>> Start Record list

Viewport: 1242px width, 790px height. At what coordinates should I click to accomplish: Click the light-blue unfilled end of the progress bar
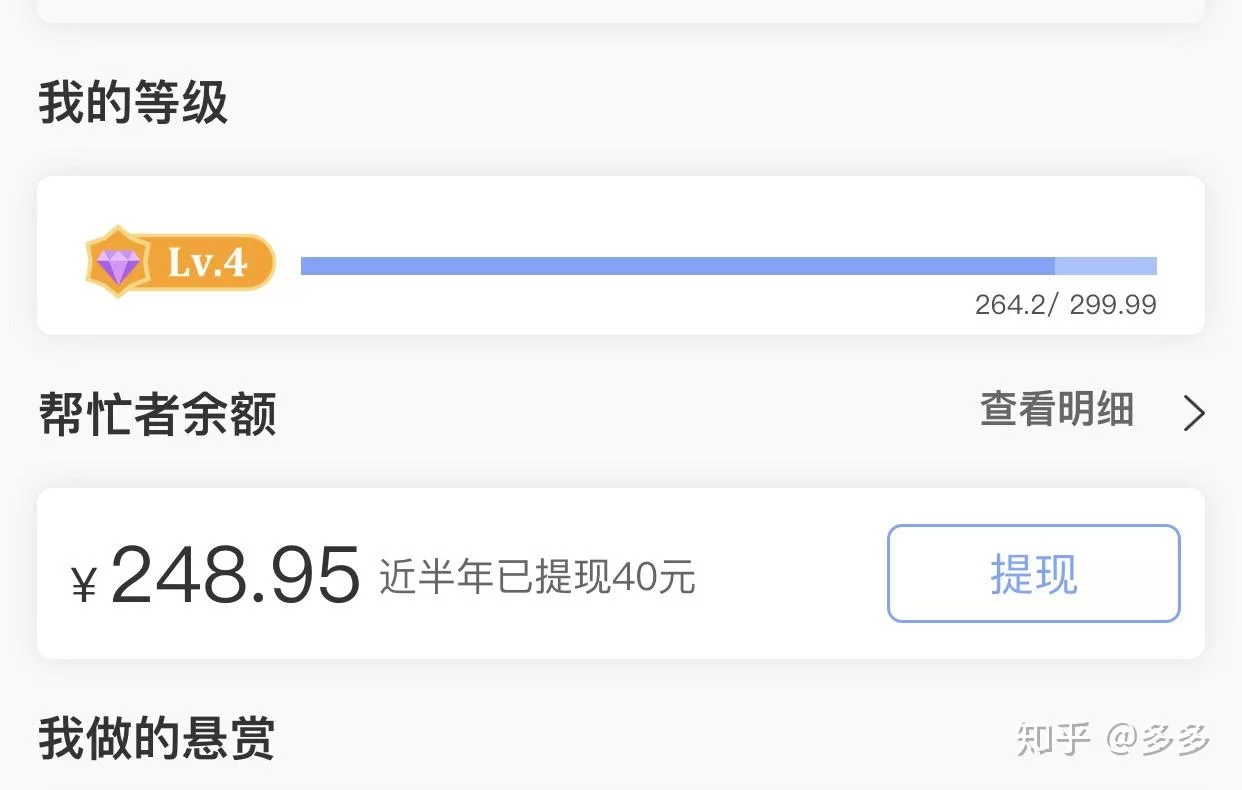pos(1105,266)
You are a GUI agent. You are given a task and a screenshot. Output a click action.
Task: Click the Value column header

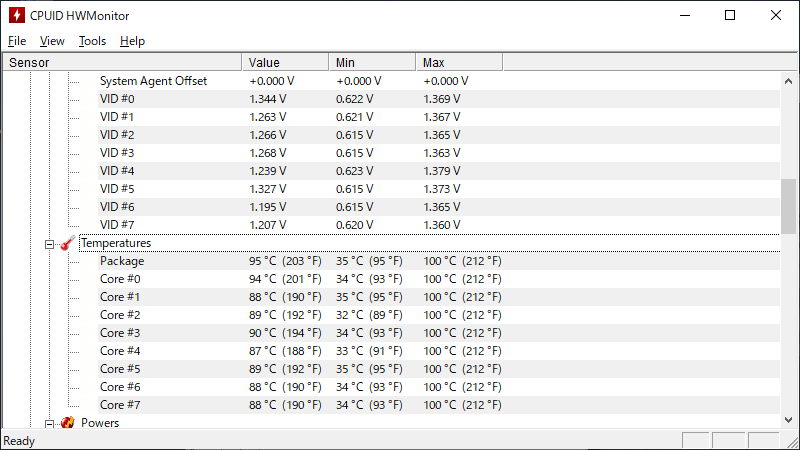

>> End Record list
>> Start Record list

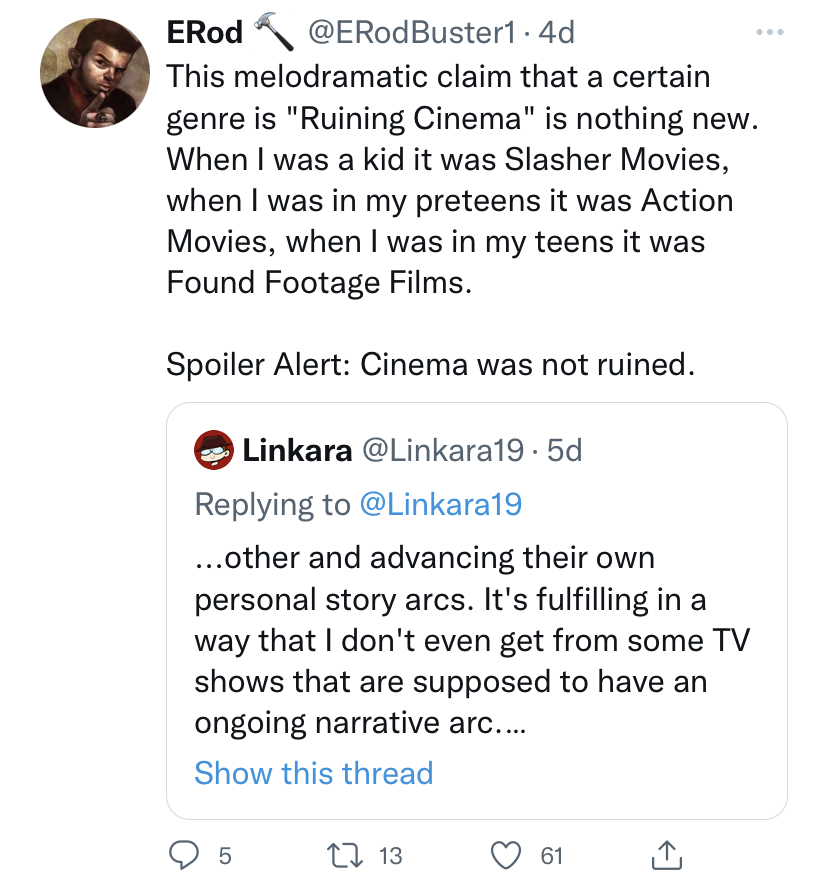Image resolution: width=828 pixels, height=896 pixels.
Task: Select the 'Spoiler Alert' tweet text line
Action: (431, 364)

>> End Record list

### Directions
Rewrite the data from the line containing "Image resolution: width=828" through the line containing "Action: (431, 364)", changing "Select" to "Tap" and keeping everything else the same. Leave the pictures out.

### Full output
Image resolution: width=828 pixels, height=896 pixels.
Task: Tap the 'Spoiler Alert' tweet text line
Action: (431, 364)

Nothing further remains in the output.